If you've been passed over for a well-deserved promotion, overlooked even when your ideas are great, or denied the bonus you counted on-don't blame the system or your boss. Chances are you've been sabotaging your own career.

Now internationally recognized executive coach and New York Times bestselling author Dr. Lois P. Frankel shows you how the qualities you thought were your strengths may actually be hurting your career. Newly revised for today's tough competition and current marketplace conditions, Stop Sabotaging Your Career offers the secret strategies and psychological tactics you can put in place today to achieve success tomorrow. Don't miss:

  • How to expertly assess the corporate playing field and spot the boundaries you should not cross

  • Why the Popeye philosophy - "I yam who I yam"-keeps you on the bottom rung of the ladder

  • Why expertise in your field just isn't enough-and what critical factors boost your credibility... and visibility

  • How an astonishing recent discovery about communication can get you noticed, admired, and respected

  • What fast-trackers know-and you can learn-that will advance your career faster.

Chapter 1

Build Strong 360-Degree Relationships

People wish to be confirmed in their being by others. Secretly and bashfully we watch for a yes that comes from another human being.

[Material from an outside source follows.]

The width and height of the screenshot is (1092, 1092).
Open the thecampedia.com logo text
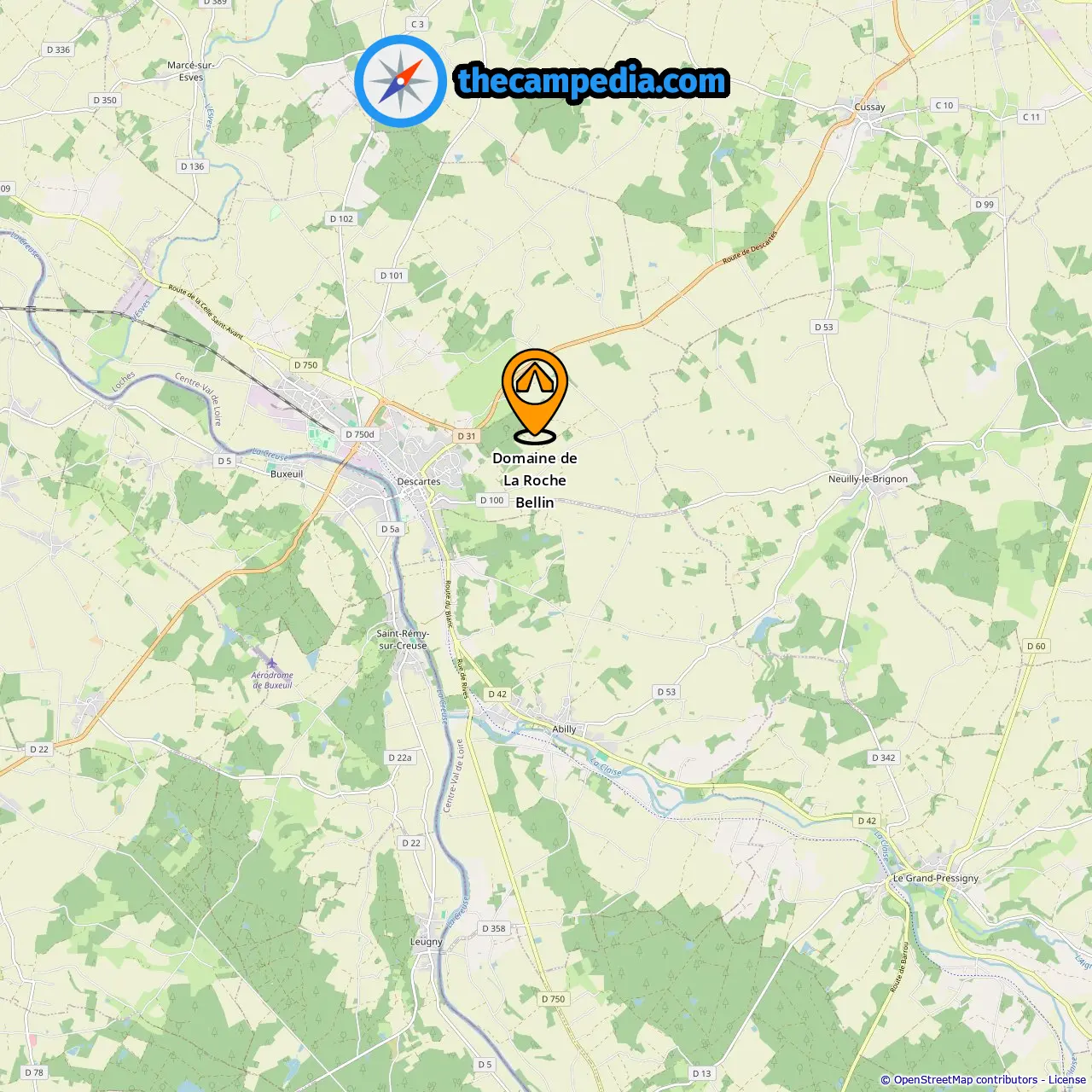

- Martin Buber, philosopher and educator

If you're like so many clients who have told me, "I'm not here to win a popularity contest. I'm here to do my job," this chapter has your name written all over it. Like it or not, you can't be effective in the long run without strong 360-degree relationships. Even more important, when you need a relationship, it's too late to build it. Consider the fates of two equally capable but temperamentally different world leaders: former US President Bill Clinton and former Israeli Prime Minister Benjamin Netanyahu. Both are intelligent men, politically driven, and charismatic in their own rights, but both encountered serious challenges at the height of their careers.

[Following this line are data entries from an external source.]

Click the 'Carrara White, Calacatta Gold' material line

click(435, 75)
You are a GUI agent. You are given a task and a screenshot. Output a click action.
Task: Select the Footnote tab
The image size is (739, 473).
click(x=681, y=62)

Despite his many transgressions, both before and during his term of office, Clinton reminded many people of the kid brother who was always getting into mischief but whom they loved anyway. Those who have met him consistently describe him in similar ways: "When he talks to you, he makes you feel like you're the most important person in the room"; "He talks to you in a way that draws you in"; "He asks you questions about yourself - and actually remembers the answers." I firmly believe the primary reason why Clinton wasn't run out of office for behavior that some would describe as improper and others might call immoral (but most would agree was unbecoming the leader of the free world) was that he was a master at building relationships. He possessed a high likability quotient - something that I address in a later chapter.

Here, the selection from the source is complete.